Keywords: Lumbar puncture, cerebral spinal fluid, quality improvement, pediatric risk assessment
Introduction
Lumbar puncture (LP) for collection of cerebrospinal fluid (CSF) is an essential and common procedure in pediatric medicine1. LP may be performed to diagnose central nervous system (CNS) infections, demyelinating processes or malignancies, to administer medication directly to the CNS, or to obtain CSF for the purposes of clinical research. CSF collection is vital component of clinical and translational research of neurodegenerative disorders, as CSF biomarker analysis contributes to characterization of neurological disease pathology and has an integral role in discovery and development of targeted therapeutics.
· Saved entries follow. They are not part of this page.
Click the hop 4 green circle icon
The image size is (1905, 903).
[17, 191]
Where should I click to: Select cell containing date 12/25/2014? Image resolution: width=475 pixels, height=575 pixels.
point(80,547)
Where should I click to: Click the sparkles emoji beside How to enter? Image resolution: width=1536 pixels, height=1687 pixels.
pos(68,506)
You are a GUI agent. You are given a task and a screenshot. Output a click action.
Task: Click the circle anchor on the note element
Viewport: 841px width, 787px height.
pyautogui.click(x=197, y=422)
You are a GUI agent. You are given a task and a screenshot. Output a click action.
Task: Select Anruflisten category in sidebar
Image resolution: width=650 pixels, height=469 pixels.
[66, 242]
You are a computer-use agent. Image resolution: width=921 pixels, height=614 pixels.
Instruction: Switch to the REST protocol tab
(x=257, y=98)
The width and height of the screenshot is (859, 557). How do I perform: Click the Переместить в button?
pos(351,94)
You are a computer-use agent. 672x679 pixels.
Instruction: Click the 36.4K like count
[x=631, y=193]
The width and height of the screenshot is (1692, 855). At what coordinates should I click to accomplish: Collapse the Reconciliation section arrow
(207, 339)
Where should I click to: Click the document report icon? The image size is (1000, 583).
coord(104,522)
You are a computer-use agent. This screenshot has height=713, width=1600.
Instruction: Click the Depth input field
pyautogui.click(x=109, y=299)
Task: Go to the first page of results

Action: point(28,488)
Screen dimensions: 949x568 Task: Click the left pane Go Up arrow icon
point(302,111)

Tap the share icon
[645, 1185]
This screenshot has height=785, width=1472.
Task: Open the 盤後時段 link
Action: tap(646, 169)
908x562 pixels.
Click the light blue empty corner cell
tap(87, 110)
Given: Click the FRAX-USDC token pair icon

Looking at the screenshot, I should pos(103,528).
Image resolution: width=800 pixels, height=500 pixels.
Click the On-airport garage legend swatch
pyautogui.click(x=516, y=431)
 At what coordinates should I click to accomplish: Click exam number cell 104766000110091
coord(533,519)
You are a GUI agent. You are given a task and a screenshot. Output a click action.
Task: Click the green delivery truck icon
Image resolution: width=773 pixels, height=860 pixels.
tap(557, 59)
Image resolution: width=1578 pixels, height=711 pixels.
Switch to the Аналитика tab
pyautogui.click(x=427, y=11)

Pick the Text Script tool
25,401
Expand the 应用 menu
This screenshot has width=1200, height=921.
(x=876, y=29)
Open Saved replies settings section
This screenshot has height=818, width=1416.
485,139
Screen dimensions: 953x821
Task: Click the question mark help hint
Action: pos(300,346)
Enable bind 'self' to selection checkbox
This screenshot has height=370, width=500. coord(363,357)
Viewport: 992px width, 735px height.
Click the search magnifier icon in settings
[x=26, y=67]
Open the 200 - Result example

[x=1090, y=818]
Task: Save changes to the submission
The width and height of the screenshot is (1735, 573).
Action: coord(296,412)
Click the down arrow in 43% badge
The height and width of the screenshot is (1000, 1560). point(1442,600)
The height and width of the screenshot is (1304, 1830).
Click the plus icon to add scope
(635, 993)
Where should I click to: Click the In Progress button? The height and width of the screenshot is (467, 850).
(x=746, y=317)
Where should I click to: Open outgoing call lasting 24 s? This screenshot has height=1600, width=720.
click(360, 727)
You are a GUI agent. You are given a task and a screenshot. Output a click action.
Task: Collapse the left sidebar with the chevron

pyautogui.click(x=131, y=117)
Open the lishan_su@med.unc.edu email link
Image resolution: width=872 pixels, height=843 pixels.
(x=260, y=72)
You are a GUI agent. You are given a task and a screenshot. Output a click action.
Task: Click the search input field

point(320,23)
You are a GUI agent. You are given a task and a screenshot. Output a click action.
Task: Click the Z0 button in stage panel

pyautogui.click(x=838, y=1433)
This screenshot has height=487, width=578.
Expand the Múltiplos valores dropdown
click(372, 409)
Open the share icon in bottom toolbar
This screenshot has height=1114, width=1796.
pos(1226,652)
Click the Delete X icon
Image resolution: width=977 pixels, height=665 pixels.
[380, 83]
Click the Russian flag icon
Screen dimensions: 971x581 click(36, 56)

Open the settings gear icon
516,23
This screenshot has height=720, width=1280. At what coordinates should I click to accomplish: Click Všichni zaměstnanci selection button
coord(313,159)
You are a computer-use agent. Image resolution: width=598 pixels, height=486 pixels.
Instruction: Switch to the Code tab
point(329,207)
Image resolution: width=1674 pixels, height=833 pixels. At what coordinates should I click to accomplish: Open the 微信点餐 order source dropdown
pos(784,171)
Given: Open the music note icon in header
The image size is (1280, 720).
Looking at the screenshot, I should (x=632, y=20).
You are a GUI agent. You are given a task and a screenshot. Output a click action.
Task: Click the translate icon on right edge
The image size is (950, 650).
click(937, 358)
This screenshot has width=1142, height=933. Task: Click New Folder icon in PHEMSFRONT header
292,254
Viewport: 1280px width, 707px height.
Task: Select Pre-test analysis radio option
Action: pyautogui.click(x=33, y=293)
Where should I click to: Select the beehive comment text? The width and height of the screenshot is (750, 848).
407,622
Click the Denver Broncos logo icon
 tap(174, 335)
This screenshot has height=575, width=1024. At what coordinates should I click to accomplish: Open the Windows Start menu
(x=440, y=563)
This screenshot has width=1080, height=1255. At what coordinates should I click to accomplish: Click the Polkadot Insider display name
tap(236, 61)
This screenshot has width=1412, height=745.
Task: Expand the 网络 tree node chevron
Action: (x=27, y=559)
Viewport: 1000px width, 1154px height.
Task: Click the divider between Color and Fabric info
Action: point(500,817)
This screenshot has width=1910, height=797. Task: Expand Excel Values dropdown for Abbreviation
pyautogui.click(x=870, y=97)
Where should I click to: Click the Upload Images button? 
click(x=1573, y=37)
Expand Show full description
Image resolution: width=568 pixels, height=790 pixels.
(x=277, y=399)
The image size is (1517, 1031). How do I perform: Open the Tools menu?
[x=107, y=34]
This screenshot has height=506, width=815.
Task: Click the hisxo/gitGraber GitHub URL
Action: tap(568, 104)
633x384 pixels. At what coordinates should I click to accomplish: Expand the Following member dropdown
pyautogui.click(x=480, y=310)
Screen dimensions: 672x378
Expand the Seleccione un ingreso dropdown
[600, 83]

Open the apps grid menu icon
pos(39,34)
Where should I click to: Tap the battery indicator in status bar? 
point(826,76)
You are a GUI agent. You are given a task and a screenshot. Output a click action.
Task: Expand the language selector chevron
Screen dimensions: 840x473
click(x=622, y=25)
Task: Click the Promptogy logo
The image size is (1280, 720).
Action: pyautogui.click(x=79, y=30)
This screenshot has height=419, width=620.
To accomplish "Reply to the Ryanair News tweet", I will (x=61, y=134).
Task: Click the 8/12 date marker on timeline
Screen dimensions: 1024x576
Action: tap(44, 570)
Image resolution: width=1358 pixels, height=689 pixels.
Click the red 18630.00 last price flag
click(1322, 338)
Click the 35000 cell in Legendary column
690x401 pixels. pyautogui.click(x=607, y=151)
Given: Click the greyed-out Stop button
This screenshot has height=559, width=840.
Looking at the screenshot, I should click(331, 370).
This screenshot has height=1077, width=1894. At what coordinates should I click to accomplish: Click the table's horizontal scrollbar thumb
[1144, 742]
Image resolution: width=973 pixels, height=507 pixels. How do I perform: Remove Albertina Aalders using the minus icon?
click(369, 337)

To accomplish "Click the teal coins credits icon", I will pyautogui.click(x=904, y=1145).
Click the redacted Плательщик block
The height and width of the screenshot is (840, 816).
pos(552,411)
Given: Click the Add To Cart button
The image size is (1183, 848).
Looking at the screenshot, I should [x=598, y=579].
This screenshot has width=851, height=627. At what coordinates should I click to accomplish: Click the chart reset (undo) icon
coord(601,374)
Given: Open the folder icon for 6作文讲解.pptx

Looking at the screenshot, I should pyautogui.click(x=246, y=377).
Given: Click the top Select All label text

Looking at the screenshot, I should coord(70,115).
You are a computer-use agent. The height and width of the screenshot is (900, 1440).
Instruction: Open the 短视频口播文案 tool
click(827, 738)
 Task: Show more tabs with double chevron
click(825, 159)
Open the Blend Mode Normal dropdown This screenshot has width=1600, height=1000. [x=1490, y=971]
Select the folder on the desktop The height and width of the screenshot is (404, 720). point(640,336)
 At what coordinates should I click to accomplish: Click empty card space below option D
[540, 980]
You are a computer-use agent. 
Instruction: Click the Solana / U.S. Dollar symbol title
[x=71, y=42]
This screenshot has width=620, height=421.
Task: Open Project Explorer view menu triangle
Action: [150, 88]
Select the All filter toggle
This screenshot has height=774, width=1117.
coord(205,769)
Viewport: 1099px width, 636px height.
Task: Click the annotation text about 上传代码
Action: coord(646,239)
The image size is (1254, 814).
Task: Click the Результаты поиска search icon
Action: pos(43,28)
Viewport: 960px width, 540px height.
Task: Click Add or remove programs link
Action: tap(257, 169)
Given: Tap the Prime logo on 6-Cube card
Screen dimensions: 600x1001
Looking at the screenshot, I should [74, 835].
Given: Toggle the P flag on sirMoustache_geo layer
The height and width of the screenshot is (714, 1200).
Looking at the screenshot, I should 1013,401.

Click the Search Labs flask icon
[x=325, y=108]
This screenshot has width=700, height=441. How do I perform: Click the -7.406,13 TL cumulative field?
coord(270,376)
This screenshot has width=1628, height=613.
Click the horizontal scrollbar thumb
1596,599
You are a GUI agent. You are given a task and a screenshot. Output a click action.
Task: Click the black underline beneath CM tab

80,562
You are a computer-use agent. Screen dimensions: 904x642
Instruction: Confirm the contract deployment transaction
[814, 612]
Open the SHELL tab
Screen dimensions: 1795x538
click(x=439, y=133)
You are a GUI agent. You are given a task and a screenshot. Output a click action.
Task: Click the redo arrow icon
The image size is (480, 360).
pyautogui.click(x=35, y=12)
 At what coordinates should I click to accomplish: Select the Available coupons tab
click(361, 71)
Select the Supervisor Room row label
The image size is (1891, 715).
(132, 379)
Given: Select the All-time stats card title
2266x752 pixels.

Collection of CSF via LP is a straightforward procedure, however Institutional Review Boards (IRBs) may deny inclusion of LP for research purposes, especially in the pediatric population, due to perceived risks to the research participant, such as postdural puncture headache (PDPH).
PDPH is the most common adverse event associated with the LP procedure, with published incidences ranging from 6 to 40 percent in adults but incidence in children is largely unknown2–5. Most cases of PDPH appear within 72 hours following the procedure6. PDPH is characteristically positional in nature, increasing in intensity when the patient is in the upright position and with some relief when the patient is in the supine position. In infants or non-verbal children, PDPH may be observed as irritability, preference for the supine position and vomiting. While patient-specific factors such as female sex, younger age, and low body mass index (BMI) may be associated with increased risk of PDPH7, studies indicate that technical elements of the procedure such as needle gauge and type may be most predictive.8 Unfortunately, however, these data are from adult samples and there is a dearth of published research in pediatric patients.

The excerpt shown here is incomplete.